The 2005 International Conference on Harmonization (ICH) E14 clinical guidance for QT assessment indicates that all new drugs with systemic availability should undergo evaluation of the potential to cause QT prolongation, typically in a thorough QT (TQT) study in healthy subjects.14 However, the TQT study is resource‐intensive15 and early‐phase clinical studies typically include frequent replicate electrocardiogram (ECG) assessments that can be informative with respect to the potential for a drug in development to cause QT interval prolongation. Recently, the consortium for Innovation and Quality in Pharmaceutical Development and the Cardiac Safety Research Consortium (IQ‐CSRC) reported results from a prospective study supporting the use of exposure–response analysis of QT data collected in early‐phase clinical studies to replace the TQT study.16 Consequently, the ICH E14 Guideline Questions and Answers Revision 3 suggested that exposure–response analyses using data acquired from first‐in‐human and/or multiple‐ascending dose (MAD) studies can be used as the primary basis for decisions to classify the risk of QT prolongation of a drug.17
One of the requirements for assessment of the QT prolongation potential of drugs, whether through a TQT study or exposure–response analysis of early‐stage clinical studies, is to demonstrate that the ECG assay utilized in the studies of interest had sufficient sensitivity to detect a small change (e.g., mean change of 5 msec) in the QT interval.14, 17 This is typically demonstrated in TQT studies through administration of moxifloxacin, a drug known to prolong the QT interval by 6–12 msec.18 However, administration of moxifloxacin to subjects in early phase I studies can complicate the design and conduct of these studies and may require enrollment of additional subjects. Another approach that may be more feasible to implement in the context of early‐stage clinical studies is to assess the effect of food on the QT interval. Administration of food is known to shorten the Fridericia‐corrected QT interval (QTcF) by 5–10 msec, with the maximum effect occurring ∼2–4 h after a meal.19, 20, 21 Therefore, determination of the effect of food on the QTcF has been proposed as a method to demonstrate ECG assay sensitivity in TQT studies.19 However, there are currently no published cases for incorporating the use of food as a positive control within the context of using exposure–response analysis of early‐stage clinical studies to request a waiver of the TQT study regulatory requirement.

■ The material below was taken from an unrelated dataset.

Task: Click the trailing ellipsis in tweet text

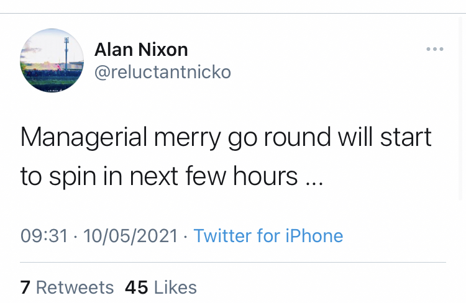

One of the other aspects of QT analyses is the use of fully‐automated vs. semiautomated QT measurements. Fully‐automated intervals are measured from the collected ECGs using a computer algorithm with no human intervention. While fully‐automated measurements have the advantage of being consistent and reproducible, they can be subject to errors due to noise or low‐amplitude waves.17 To correct such errors, semiautomated measurements are often used where a human reader reviews the fully‐automated measurements and performs adjustments where inaccuracies are observed. Although semiautomated measurement is considered one of the recommended methods by the ICH, it may be subject to bias. Recent analyses by Ferber et al. demonstrated that severe bias in the manual correction of QT intervals can result in false‐negative results when evaluating the QT prolongation potential of a drug.22 The approach proposed by Ferber et al. utilizes the Bland–Altman (BA) slope for the bias in the semiautomated compared to fully‐automated QT measurements. Demonstration of a lack of bias in the semiautomated QT intervals can provide assurance in the results of the exposure–response analyses and protect against false negatives.
In this report, we present exposure–response analyses for the effect of upadacitinib on the QT interval using ECG and plasma concentration data collected from early phase I clinical studies. Additionally, we present an example for demonstrating ECG assay sensitivity and lack of bias within the context of using exposure–response analysis of early‐stage clinical studies in lieu of standalone TQT studies.
RESULTS
Triplicate 12‐lead ECGs and time‐matched plasma samples were collected from 109 healthy subjects who participated in two phase I clinical studies and received only upadacitinib or placebo (83 received upadacitinib, 26 received placebo).23, 24 Upadacitinib doses ranged from 1 mg to 48 mg as single doses and from 3 mg to 24 mg twice daily as multiple doses using an immediate‐release formulation. The range of upadacitinib plasma concentrations in the dataset ranged from zero (concentrations below the assay quantitation limit (0.05 ng/mL) were imputed with zero) to 442 ng/mL.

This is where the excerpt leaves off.